= Gerard Tucker =

Australian Anglican priest

Gerard Kennedy Tucker OBE (18 February 1885 - 24 May 1974, sometimes referred to as G. Kennedy Tucker, was an Anglican priest in Melbourne, Australia. Tucker founded the Brotherhood of St Laurence in 1930 and the forerunner of Oxfam Australia in 1953.

==Early life==
Tucker was born in the vicarage of Christ Church, South Yarra, Melbourne, where his father (the Rev Horace Finn Tucker) was the vicar. He was educated at Melbourne Church of England Grammar School. From childhood he wanted to follow his father and grandfather as a priest. He worked briefly in a sugar factory and on a relation's farm, but his father finally agreed that he should study for the priesthood. In 1906 he entered St Wilfrid's Theological College, Cressy and in 1908 moved to St John's Theological College, Melbourne.

==Association of the Divine Call==
In 1908, two students at St John's decided to form a religious community, the Association of the Divine Call, with three-year vows of celibacy. The two students were Maurice Richard Daustini Kelly and Tucker. Three other students joined. The establishment of the Association received a lukewarm response from Archbishop Lowther Clarke, and, after ordination to the diaconate in 1910, the members of the community went their own ways. Kelly became a member of the Community of the Ascension in Goulburn in 1921, but died just five years later.

==Clerical career==
Having served as curate in Onslow in north-west Australia from 1910 to 1912, he was ordained as a priest in 1914, becoming curate of St George's, Malvern. On the outbreak of war he enlisted as a private soldier and sailed for the Middle East in December 1915. He was later appointed chaplain to the Australian Imperial Force, serving in Egypt and France until he was invalided back to Australia in 1917. In 1919 he published As Private and Padre with the A.I.F.

After a brief period as assistant chaplain to the Missions to Seamen in Melbourne (1919-20), Tucker was invited to Newcastle, New South Wales by the bishop, Reginald Stephen, whose second wife was Tucker's sister Elsie. Stephen had also been the warden of St John's College in Melbourne when Tucker was training for ordination there. In 1920 Tucker was appointed to St Stephen's, Adamstown, a parish near Newcastle, where he met Guy Colman Cox who shared his dream of a community of serving priests. In 1930 they founded the Brotherhood of St Laurence. Its four original members pledged to remain unmarried while part of the brotherhood, to live frugally and to practise an active community life. Tucker remained at Adamstown until 1933.

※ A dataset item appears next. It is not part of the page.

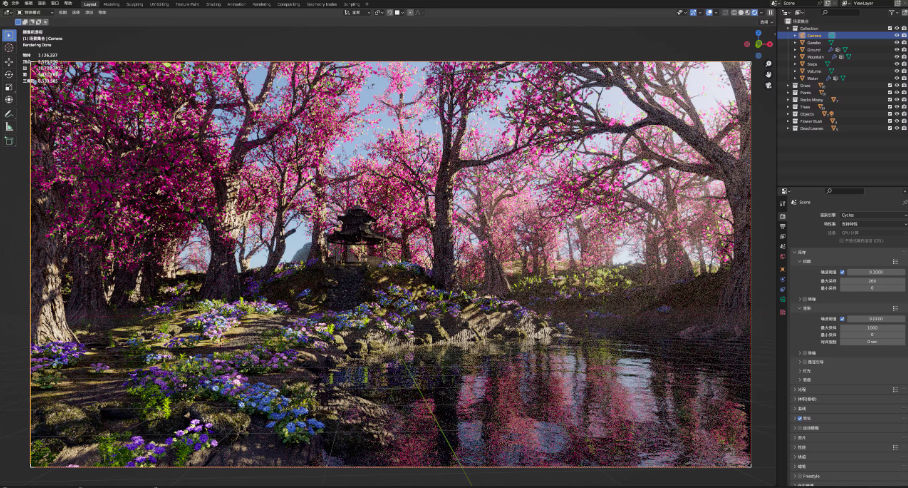Click the Annotate pencil tool
908x488 pixels.
click(9, 113)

He was appointed as missioner to St Mary's Mission within the parish of St Peter's, Eastern Hill in Melbourne - both he and Guy Cox were licensed as curates in the same parish (1933). In 1939 Tucker recruited the pacifist and social activist (and future Chairman of the Australian Board of Missions and Archbishop-elect of Brisbane) Frank Coaldrake to the Brotherhood of St Laurence to work in the inner-Melbourne suburb of Fitzroy as a community worker.

==Food for Peace and Community Aid Abroad==
Tucker moved in 1949 to Carrum Downs where he soon embarked on his new project, Food for Peace. He encouraged residents at the settlement to contribute from their pensions to send a shipment of rice to India. Supporting groups formed throughout Australia and in 1961, as Community Aid Abroad, they became a national organization. Tucker published pamphlets in support of the project and, in 1954, an autobiography, Thanks Be.

==Personal life==
Tucker was honoured with an OBE in 1956. He retired to St Laurence Park at Lara, Victoria in 1959. He moved into its first cottage where he remained until his death and was buried in the Melbourne General Cemetery.
A biography by John Handfield was published in 1981.

Tucker is reported to have been a member of the Eugenics Society of Victoria.

Dr Cecil Finn Tucker (1876–1945), who had practices at Beeac and Preston and responsibilities at Mont Park Hospital, was a brother. He was a published playwright (Pleston's Experiment (1929), Butterflies and Bees (1932), The Optimist (1934), Thunder and Death (1936)), also author of short stories and a book of golfing fiction. He was father of two medicos: Dr Horace Tucker and Dr John Tucker.